## WHAT IS NEEDED
Write a continuation of the passage on Dinesh D'Souza's reading of Genesis chapter one, starting right after its last sentence.
PASSAGE START
Dinesh D'Souza On Genesis Chapter One

Dinesh D'Souza in his bestselling book, What's So Great About Christianity? offers a simplistic answer to the problem of Genesis chapter one. This is what he wrote:

The Big Bang resolves one of the apparent contradictions in the book of Genesis. For more than two centuries, critics of the Bible have pointed out that in the beginning--on the first day--God created light. Then on the fourth day God separated the night from the day. The problem is pointed out by philosopher Leo Strauss: "Light is presented as preceding the sun." Christians have long struggled to explain this anomaly but without much success. The writer of Genesis seemed to have made an obvious mistake.
Dinesh offers the solution Christians everywhere have been waiting for:
But it turns out there is no mistake. The universe was created in a burst of light fifteen years ago. Our sun and our planet came into existence billions of years later. So light did indeed precede the sun. The first reference to light in Genesis 1:3 can be seen to refer to the Big Bang itself. The separation of the day and the night described in Genesis 1:4 clearly refers to the formation of the sun and the earth...The Genesis enigma is solved..." (p. 123)
PASSAGE END
RECORDS PROVIDED START
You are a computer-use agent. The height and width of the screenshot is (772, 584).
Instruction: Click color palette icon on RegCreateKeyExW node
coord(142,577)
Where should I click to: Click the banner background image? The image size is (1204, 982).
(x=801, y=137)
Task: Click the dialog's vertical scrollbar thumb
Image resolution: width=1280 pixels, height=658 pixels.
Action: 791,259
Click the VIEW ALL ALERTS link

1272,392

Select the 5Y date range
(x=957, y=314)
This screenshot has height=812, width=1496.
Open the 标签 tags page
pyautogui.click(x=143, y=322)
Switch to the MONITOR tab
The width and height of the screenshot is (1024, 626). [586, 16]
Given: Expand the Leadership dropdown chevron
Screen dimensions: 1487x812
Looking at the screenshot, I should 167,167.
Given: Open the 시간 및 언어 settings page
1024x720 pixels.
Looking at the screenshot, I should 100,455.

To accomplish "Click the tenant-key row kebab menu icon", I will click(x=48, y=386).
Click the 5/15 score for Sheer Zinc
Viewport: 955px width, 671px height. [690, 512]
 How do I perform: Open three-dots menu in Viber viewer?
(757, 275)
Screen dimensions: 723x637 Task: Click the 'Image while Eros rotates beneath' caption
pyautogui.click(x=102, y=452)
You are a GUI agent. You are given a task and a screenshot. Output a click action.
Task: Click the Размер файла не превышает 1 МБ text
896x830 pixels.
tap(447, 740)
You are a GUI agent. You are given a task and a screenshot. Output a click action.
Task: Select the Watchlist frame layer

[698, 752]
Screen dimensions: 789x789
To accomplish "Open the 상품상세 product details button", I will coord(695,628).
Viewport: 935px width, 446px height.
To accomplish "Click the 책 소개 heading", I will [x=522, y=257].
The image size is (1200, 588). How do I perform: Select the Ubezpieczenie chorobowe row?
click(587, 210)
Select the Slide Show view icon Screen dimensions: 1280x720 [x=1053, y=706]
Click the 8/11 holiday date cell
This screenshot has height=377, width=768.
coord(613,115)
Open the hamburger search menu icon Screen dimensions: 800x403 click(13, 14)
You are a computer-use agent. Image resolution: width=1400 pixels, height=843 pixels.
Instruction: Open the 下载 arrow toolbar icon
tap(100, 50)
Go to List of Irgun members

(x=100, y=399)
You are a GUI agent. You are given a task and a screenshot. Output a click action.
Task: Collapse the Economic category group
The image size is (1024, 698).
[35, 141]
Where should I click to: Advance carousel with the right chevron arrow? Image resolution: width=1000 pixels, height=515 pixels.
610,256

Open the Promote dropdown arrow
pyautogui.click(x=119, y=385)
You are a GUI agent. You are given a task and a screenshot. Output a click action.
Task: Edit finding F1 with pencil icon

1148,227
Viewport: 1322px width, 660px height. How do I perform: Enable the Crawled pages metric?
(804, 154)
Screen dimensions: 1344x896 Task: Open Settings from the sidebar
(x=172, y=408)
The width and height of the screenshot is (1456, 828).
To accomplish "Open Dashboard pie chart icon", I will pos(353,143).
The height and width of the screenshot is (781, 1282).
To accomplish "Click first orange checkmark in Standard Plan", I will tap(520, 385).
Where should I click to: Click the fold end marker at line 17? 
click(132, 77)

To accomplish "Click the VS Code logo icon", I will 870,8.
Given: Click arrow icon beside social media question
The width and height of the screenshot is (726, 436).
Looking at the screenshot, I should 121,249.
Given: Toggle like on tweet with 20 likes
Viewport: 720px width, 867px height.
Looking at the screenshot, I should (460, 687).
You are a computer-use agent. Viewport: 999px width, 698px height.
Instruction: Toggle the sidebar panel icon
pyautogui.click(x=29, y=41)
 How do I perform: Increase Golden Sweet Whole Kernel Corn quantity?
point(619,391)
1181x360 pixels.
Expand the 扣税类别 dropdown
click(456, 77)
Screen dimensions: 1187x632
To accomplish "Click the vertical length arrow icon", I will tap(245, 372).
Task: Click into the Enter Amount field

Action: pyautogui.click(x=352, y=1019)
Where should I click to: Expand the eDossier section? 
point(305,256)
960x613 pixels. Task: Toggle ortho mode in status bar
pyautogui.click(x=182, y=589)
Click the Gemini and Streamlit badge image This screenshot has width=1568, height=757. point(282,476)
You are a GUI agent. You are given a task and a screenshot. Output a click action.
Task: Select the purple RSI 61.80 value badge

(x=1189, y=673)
RECORDS PROVIDED END
## RESPONSE TO THIS TASK
But Dinesh is badly mistaken for many reasons. Let me merely mention just one of them. On Day One God created light, which, Dinesh says represents the Big Bang. Then on Day Two God is doing something on earth, he creates the firmament and separates the waters on earth from those in the heavens. On Day Three God again is doing something on earth. He makes dry land appear. When we finally get to Day Four God already has an earth, a firmament, and dry land. But on Day Four we see God creating the universe of sun, moon and stars. This "solution" of his is no solution at all, for if Dinesh wants to harmonize the Big Bang with Genesis then he must try to harmonize all of it. And according to modern astronomy there were already stars and galaxies before there was an earth, or at least, they were all formed at the same time. If the earth existed before the universe of stars and galaxies, which were supposedly created on the fourth day, this contradicts what we know from the evidence of the Big Bang itself.